1940s Archive

Food Flashes

continued (page 4 of 4)

The Italian bakers, Antonio Veniero's, 342 East 11th Street, New York, have the imported Torrone Finissimo, an extra fine almond candy which returned for the holiday for the first time since the war. Each half-ounce piece is wrapped in waxed paper, individually boxed, eighteen boxes to a packet—the price $1.25.

Olives come from everywhere, Italy, Tunisia, Portugal. And Portugal is sending the antipasto packed in a spicy sauce, packed in tin, and hand-packed, every little piece of pickle, sardine, tuna fish, olive, onion, carrot, cauliflower, and pimiento arranged with exacting precision. Portugal sends the sardines boneless and skinless laved in pure olive oil. Never been a prettier pack of anchovies than the one here from Italy, hand laid in layers, the rolled anchovies alternating with layers of the flat.

Again the peperoncini in vinegar, these the little hot peppers which the Italians like with boiled beef. They arrive in 100-pound barrels, to be repacked here into jars. An item new to us is tuna confagiolini or tuna fish with string beans put up in olive oil, made in California, styled for Italians, who use it in salad.

Twelve tons of the Tjoklat brand Holland Swiss chocolate, the first to arrive since 1939, imported by I. Kosloff and Sons, Inc. has been distributed to stores around New York City. The chocolate is from the Holland Swiss factory of Amsterdam of which W. C. Sickeze, the well-known European economist, is board chairman.

Short materials in Holland limit the shipment to the bittersweet only, but as conditions permit, other flavors will follow, including milk, orange and coffee. The chocolates are made by a combination process of Swiss and Dutch. The result is a chocolate technically a fondant, very smooth, a type we much prefer to the dry and gritty chocolate in which the cocoa butter or fatty element is reduced to a minimum. The Swiss Holland bars have a fresh taste, a melting warm brown flavor leaving a bitter-sweet edge on the tongue.

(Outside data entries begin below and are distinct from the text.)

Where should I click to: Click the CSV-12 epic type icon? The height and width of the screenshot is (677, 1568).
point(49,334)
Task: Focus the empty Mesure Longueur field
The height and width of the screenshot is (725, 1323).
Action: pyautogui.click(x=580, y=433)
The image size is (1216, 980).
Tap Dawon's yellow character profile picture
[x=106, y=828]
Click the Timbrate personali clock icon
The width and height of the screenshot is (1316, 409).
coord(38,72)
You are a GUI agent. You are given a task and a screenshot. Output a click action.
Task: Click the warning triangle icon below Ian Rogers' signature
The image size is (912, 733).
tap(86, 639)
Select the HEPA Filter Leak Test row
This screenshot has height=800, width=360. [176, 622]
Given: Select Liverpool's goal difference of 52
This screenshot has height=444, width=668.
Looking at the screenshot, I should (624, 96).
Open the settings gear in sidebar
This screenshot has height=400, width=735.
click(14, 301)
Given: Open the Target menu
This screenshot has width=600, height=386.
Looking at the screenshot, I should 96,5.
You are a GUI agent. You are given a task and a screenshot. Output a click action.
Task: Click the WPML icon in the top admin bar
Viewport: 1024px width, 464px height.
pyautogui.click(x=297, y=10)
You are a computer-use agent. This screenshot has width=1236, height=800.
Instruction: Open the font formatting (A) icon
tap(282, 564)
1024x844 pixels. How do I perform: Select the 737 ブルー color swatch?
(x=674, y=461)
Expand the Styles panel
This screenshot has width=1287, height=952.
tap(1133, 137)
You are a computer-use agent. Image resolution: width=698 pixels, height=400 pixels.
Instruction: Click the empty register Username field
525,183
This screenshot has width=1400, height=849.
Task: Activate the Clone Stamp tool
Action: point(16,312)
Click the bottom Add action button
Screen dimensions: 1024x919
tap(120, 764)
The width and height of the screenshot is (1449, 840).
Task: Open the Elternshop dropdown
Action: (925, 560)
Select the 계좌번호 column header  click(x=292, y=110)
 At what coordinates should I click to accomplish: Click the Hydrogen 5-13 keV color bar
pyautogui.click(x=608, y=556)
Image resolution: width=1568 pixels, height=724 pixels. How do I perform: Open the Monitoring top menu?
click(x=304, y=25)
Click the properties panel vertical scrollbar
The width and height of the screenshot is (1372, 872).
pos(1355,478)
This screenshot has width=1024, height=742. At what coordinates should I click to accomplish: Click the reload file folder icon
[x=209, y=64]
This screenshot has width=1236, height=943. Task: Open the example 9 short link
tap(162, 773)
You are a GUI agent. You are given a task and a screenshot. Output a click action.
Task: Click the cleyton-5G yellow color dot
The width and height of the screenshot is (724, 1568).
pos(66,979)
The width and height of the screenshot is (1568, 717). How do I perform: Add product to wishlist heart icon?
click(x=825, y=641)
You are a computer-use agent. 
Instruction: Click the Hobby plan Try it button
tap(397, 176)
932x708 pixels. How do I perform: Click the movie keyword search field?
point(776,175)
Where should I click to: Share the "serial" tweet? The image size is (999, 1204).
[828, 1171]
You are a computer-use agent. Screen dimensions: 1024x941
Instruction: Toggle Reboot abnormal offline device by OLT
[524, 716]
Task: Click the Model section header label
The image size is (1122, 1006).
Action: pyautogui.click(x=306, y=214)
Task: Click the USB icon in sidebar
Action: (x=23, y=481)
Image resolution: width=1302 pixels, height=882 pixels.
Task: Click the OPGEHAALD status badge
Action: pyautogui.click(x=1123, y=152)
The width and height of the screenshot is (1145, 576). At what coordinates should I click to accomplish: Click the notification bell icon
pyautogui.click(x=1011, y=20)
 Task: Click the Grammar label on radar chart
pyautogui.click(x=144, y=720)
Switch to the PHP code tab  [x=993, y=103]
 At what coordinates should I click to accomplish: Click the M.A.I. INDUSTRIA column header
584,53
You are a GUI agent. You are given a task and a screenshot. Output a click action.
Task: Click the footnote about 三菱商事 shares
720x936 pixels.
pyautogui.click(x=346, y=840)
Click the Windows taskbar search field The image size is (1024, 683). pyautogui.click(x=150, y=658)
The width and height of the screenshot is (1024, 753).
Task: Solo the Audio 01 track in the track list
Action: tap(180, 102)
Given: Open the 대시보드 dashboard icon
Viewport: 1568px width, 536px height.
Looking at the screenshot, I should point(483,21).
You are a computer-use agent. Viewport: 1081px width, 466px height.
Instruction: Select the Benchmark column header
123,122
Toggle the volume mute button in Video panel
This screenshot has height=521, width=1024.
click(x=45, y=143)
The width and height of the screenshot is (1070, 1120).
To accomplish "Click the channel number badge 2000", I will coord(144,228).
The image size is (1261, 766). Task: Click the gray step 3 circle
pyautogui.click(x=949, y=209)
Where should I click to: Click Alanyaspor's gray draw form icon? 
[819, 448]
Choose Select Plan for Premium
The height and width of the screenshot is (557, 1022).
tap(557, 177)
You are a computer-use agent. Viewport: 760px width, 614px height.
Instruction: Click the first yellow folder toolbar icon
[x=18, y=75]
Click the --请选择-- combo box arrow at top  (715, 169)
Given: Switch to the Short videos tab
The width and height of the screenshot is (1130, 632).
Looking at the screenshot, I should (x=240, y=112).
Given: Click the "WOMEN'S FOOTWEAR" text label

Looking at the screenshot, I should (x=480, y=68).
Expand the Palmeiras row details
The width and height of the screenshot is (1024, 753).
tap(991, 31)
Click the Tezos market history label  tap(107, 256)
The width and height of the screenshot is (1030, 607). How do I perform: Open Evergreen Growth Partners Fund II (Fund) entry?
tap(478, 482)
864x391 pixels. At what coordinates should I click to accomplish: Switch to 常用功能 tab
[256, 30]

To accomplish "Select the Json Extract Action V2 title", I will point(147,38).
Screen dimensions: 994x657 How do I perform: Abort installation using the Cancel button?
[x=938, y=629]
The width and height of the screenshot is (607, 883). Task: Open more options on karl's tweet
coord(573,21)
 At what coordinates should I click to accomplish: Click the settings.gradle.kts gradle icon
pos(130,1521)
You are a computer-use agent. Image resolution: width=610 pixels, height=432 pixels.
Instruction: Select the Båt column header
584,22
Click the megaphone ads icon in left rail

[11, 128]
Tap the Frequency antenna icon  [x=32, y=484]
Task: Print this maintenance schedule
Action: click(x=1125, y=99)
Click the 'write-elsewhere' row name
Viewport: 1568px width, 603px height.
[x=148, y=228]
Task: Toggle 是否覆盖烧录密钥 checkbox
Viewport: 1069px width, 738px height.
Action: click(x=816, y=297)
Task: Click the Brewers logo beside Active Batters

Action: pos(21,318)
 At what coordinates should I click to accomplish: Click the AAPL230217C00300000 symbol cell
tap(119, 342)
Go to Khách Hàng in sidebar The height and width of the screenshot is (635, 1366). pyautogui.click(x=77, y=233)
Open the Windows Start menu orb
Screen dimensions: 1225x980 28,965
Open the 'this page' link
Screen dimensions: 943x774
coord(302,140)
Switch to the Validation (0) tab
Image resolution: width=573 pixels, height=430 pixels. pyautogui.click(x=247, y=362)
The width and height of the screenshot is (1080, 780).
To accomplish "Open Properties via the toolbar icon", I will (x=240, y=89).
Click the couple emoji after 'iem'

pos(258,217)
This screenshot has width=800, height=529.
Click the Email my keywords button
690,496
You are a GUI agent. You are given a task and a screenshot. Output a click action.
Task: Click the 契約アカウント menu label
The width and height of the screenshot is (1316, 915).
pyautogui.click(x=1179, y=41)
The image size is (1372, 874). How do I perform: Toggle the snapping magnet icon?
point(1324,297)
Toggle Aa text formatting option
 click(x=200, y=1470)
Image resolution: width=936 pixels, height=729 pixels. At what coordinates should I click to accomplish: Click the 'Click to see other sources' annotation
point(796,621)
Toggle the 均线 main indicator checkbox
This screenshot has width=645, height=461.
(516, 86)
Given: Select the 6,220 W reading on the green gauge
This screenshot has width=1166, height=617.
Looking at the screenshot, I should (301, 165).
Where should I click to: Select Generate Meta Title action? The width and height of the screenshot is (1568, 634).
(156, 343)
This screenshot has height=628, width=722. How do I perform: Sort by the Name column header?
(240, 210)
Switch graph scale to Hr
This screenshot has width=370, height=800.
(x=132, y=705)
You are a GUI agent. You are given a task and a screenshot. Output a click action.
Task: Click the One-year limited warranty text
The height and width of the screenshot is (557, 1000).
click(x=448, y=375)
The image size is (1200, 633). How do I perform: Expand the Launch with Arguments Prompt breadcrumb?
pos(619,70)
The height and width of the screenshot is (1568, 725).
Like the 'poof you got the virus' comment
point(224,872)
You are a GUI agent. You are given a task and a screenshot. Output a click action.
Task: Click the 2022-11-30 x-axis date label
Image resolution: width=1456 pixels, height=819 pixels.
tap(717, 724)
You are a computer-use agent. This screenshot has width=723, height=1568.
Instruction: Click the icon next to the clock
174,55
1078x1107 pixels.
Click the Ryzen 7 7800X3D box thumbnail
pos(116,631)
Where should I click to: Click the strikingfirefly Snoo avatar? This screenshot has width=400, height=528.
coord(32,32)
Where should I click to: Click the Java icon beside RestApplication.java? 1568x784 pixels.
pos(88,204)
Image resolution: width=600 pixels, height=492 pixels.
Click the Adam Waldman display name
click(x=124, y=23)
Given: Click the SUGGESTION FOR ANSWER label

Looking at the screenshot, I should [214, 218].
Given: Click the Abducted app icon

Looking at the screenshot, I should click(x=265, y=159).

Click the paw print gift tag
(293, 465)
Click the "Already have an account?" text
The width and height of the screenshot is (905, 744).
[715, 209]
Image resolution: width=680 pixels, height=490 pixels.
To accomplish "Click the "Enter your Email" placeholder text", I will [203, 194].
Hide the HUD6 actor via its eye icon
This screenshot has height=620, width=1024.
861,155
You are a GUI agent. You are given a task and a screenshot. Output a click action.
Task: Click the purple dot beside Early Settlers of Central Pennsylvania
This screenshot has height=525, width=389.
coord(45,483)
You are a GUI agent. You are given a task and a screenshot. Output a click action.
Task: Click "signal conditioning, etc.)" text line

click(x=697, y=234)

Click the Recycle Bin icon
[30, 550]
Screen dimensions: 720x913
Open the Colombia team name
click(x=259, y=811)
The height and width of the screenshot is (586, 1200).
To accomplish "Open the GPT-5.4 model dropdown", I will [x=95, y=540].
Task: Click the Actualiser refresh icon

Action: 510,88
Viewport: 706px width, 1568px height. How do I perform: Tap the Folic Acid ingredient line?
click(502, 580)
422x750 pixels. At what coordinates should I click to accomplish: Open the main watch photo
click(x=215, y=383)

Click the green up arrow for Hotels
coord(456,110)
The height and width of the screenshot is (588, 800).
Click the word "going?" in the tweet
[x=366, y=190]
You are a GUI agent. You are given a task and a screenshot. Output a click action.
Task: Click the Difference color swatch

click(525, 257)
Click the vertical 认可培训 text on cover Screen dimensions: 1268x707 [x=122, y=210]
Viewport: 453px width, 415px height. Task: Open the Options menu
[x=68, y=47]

With the bars come the Camée pastilles made of the same chocolate but made in thin oval and round pieces molded with cameo figures. These will sell for $1.75 to $2 a pound. The bars are 15 cents apiece. Both the bars and pastilles are carried by following stores: Charles and Company, 340 Madison Avenue; Hildebrand's, 1371 Sixth Avenue; Maison Glass, 15 East 47th Street; Greyhound Fruit Shop, 254 West 34th Street; Alice Marks, 9 West 57th Street; Colonial Nut Shop, 63 East 59th Street; Everfresh Nut Shop, 37 Seventh Avenue, all of New York City, and Ecklebe and Guyer, 1 DeKalb Avenue, Brooklyn, New York.

There's a woman who wishes to remain anonymous because of her husband's position who amuses herself summers in making a small income by selling jellies and jams and rich, rich conserves. Some years she has several items in her line, but this winter she has but one, due to the shortness of sugar—this a plum conserve. B. Altman's, 34th Street and Fifth Avenue, New York, have her entire output.